BulkProcessor performance problem

Hi all,

I'm using Elasticsearch for my thesis to develop a new index pruning algorithm and making benchmarking different index pruning methodologies.

Hardware:
I'm using Elasticsearch 6.0 on MacBBook Pro (CPU 2.6 GHz Intel Core i7, 16 GB 2133 MHz LPDDR3) and for data storage I'm using external HDD (Seagate Backup Plus Slim External Hard Drive 2TB 2.5 "USB 3.0 Black) since according to my calculations I need 1.5 TB disk space.

Config:
All I changed is path.data: /Volumes/THESIS/elasticsearch/

jvm.options:

-Xms8g
-Xmx8g

Index Definitions:
I have 15 different indices and here you can find one example definition, the others are very similar

PUT term_stop_words
{
  "settings": {
    "index": {
      "analysis": {
        "analyzer": {
          "analyzer_stopwords": {
            "type": "english",
            "tokenizer": "lowercase"
          }
        }
      }
    }
  },
  "mappings": {
    "document": {
      "_source": {
        "excludes": [
          "url",
          "content",
          "title"
        ]
      },
      "properties": {
        "content": {
          "type": "text"
        },
        "url": {
          "type": "text"
        },
        "title": {
          "type": "text"
        },
        "id": {
          "type": "long"
        }
      }
    }
  }
}

// and for each index, I set refresh interval to -1

PUT term_stop_words/_settings
{
    "index" : {
        "refresh_interval" : "-1"
    }
}

Java Class:
I'm using below class for indexing:

public class Document {
   // getters & setters
   private long id;
   private String url;
   private String content;
   private String title;
}

BulkProcessor Setup:

BulkProcessor bulkProcessor = BulkProcessor.builder(
                client,
                new BulkProcessor.Listener() {
                    @Override
                    public void beforeBulk(long executionId,
                                           BulkRequest request) {  }

                    @Override
                    public void afterBulk(long executionId,
                                          BulkRequest request,
                                          BulkResponse response) {
                        if (response.hasFailures()) {
                            logger.error(response.buildFailureMessage());
                        }
                    }

                    @Override
                    public void afterBulk(long executionId,
                                          BulkRequest request,
                                          Throwable failure) {
                        logger.info("Flushed (bytes)" + request.estimatedSizeInBytes() + " for size "
                                + request.numberOfActions());
                    }
                })
                .setBulkActions(500)
                .setConcurrentRequests(4)
                .setBulkSize(new ByteSizeValue(5, ByteSizeUnit.MB))
                .setBackoffPolicy(BackoffPolicy.exponentialBackoff(TimeValue.timeValueMillis(100), 3))
                .build();

Feeding BulkProcessor:

for (Document document : DocArrayWithSize15k) {
   IndexRequest indexRequest = new IndexRequest("stop_words", "document");
   indexRequest.source(gson.toJson(document), XContentType.JSON);
   indexRequest.id(MD5Util.toMD5(document.getUrl()));
   bulkProcessor.add(indexRequest);
}

After running with this setup and indexing 100k document per index, bulkProcessor.add takes longer time, performance slows down dramatically.
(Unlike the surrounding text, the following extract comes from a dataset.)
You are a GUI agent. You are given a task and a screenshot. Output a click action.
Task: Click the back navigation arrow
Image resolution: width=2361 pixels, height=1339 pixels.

At first this loop takes 3 seconds but after some time it becomes 20 seconds and then 200 seconds when each index holds 500k documents.

I checked the logs and I couldn't see any exception but it contains a lot of lines with [2017-12-03T19:23:17,362][INFO ][o.e.m.j.JvmGcMonitorService] [quKHxho] [gc][2676] overhead, spent [267ms] collecting in the last [1s] log.

I think there is something really bad with my configuration otherwise bulking 15k documents in 200 seconds is impossible, isn't it?

PS: Average doc size is 10 kbytes.

10kb per document is somewhat "big".
Few things to try:

  • Start with .setConcurrentRequests(1).
  • Try to reduce .setBulkActions(100)
  • Remove that .setBulkSize(new ByteSizeValue(5, ByteSizeUnit.MB))
  • Increase a bit BackoffPolicy.exponentialBackoff(TimeValue.timeValueSeconds(1), 3)

But one of the problem I can think about is:

for data storage I'm using external HDD (Seagate Backup Plus Slim External Hard Drive 2TB 2.5 "USB 3.0 Black)

Could you try with the local SSD drive first?

David thanks a lot for the suggestions. I think you are right, the bottleneck is absolutely is using external spinning disk. So I tried the same code with using internal ssd disk I get 100 times faster results. So I better prepare index by creating small parts by using local disk and then move them to external disk makes sense.

This topic was automatically closed 28 days after the last reply. New replies are no longer allowed.